Bottom line: I really can’t speak to analytics efforts outside of the financial services world, but among financial institutions, there is an analytics gap. The gap is that highly sophisticated statistical approaches to analytics are being undertaken, but often in a very untimely manner and with a limited set of data. On the other hand, while web analytics efforts are often more timely, and incorporate a more efficiently gathered set of data, these efforts haven’t grown beyond relatively simplistic analytic approaches.
I don’t think the web analytics folks can bridge this gap by themselves.

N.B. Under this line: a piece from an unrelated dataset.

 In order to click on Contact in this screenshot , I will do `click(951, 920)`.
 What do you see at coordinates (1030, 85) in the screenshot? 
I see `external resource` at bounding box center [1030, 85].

When my fellow Symposium attendee tweeted that web analysts were “getting there” in moving up the (so-called) intelligence scale, I couldn’t help but wonder: 1) How is that going to happen? and 2) Why hasn’t it happened before?
Here’s the problem, as I see it: Unless you’re a web analyst with a good understanding of statistical approaches AND a good understanding of business problems, decision making, marketing, and organizational politics, then I’m not sure you’re well equipped to move web analytics up the maturity scale.
I’m not saying that aren’t web analysts out there who meet this criteria, but looking at this from the other end of the spectrum, I can’t say I’ve met a lot of statisticians with a good understanding of web analytics AND a good understanding of business problems, etc.
So who’s going to bridge the gap?
My bet (hope?) is on the vendor community. When I look at what IBM is doing with its acquisition of Unica, SPSS, and Coremetrics, or an Adobe with its acquisition of Omniture (who had previously acquired Offermatica and Touch Clarity), I see the pieces coming together. The part of the maturity equation that I’m not sure the vendor community can address is the cultural component.
Whatever happens, it’s an interesting time to be involved in marketing analytics.